##### 抜粋本文
言葉で話す際、発音が悪いと明瞭さと表現の質に損失が生まれます。
ホルンを演奏する際も、発音の質の悪さは同じ結果をもたらし、音楽的な明確さと表現力を損ないます。
発音は、聴いていて気づかない強さから、最も強いアクセントまで幅広さがあります。
それは、音が鳴らされるその瞬間の、舌の後ろに来ている息の圧力、そしてどのように舌が息をリリースするかによって変わります。
強い発音を作るには、舌は上の歯の後ろの空気柱を塞いでおり、舌の後ろ側では強い息の圧力が用いられています。
発音の瞬間に舌がこの圧力をリリースし、その結果起きるアンブシュアの息の急流の通過が明瞭で即時的な音の立ち上がりを生み出します。
舌が歯から離れる動きが、発音を決定付けるのです。
舌の後ろ側で用いられている息圧が少ないほど、そして舌が息の流れを塞いで保つために使っている力が少ないほど、発音はソフトになります。
舌がどのように発音に影響しているかを観察するために、次のようなエクササイズをやってみましょう。
##########
▶ 練習課題 1
ホルンの発音についての抜粋本文をもとに、次の問いに答えてください。
(a) 言葉で話す際に発音が悪いと、何に損失が生まれますか。
(b) 強い発音を作るとき、舌はどこで空気柱を塞いでいますか。
(c) 発音がソフトになるのは、どのような場合ですか。
▶ 練習課題 2
ホルンの発音についての抜粋本文のうち、「強い発音を作るには」で始まる段落を、要点を残して箇条書きに書き直してください。
▶ 練習課題 3
ホルンの発音についての抜粋本文を、最後の文の後から書き進めてください。
##### 提供資料
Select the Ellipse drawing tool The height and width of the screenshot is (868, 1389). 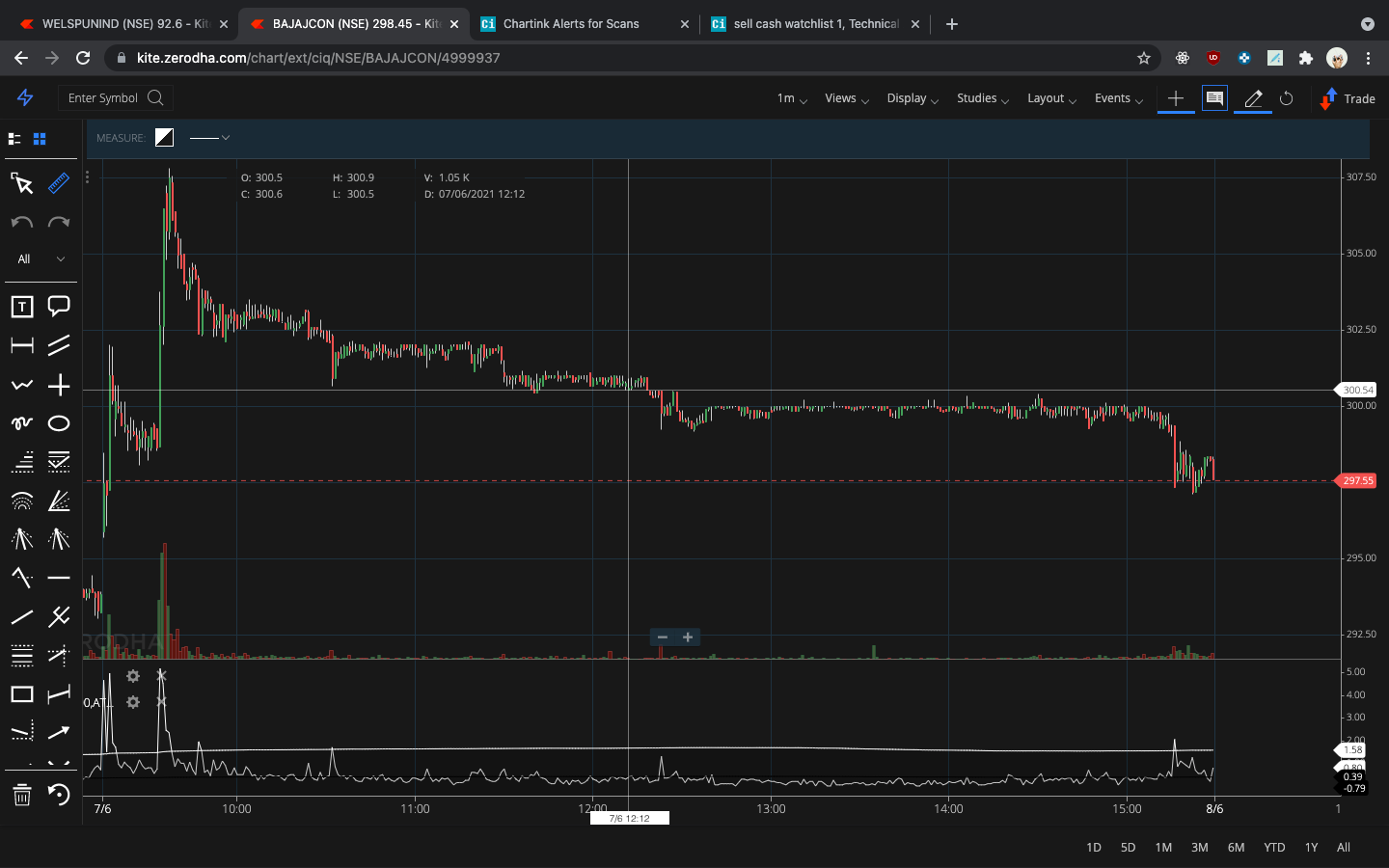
##########
▶ 解答例 1
(a) 明瞭さと表現の質に損失が生まれます。
(b) 上の歯の後ろで空気柱を塞いでいます。
(c) 舌の後ろ側で用いられている息圧が少ないほど、また舌が息の流れを塞いで保つために使っている力が少ないほど、発音はソフトになります。

▶ 解答例 2
- 舌は上の歯の後ろで空気柱を塞ぐ。
- 舌の後ろ側では強い息の圧力を用いる。

▶ 解答例 3
〜声と発音のエクササイズ〜
エクササイズa:
楽器は使わずに、「Da」の子音を声で歌ってみましょう。最初は強く「Da」と、その後はソフトに「Da」と。
エクササイズb:
では、ロングトーンを声で歌います。同じ「Da」の発音を、音を伸ばしながらまずはソフトに繰り返し、その後で強い発音で繰り返します。
エクササイズc:
次に、ロングトーンを声で、こんどは大きな声量で歌います。やはり「Da」をまずはソフトに繰り返し、その後で強い発音で繰り返します。
エクササイズd:
最後に、ロングトーンで声を伸ばしながら、「Da」の発音を、ソフトなものからハードなもの、その中間のあなたに見つけられるだけのあらゆるニュアンスで繰り返しましょう。
音(声)自体は息と声帯が共に反応しあって生み出されることが観察できます。一方、発音(アーティキュレーション)は息の流れと舌が相互作用することで決まることが分かるでしょう。
ホルンを演奏するときは、音それ自体は息とアンブシュアが共に反応し合うことで生み出されます。
舌は、発音の質を決めるべくそこに連携します。
ホルンでも、上述のエクササイズをaからdまでやってみましょう。当然、声帯ではなくアンブシュアを振動させて。
音楽的なコンテクストで発音の質を向上するためには、いま取り組んでいるリズムもしくはフレーズを「Da」の発音で声で歌ってみましょう。
音楽的にあなたが望むのに応じて、発音の質はソフトなものからハードなものにまで変えることができます。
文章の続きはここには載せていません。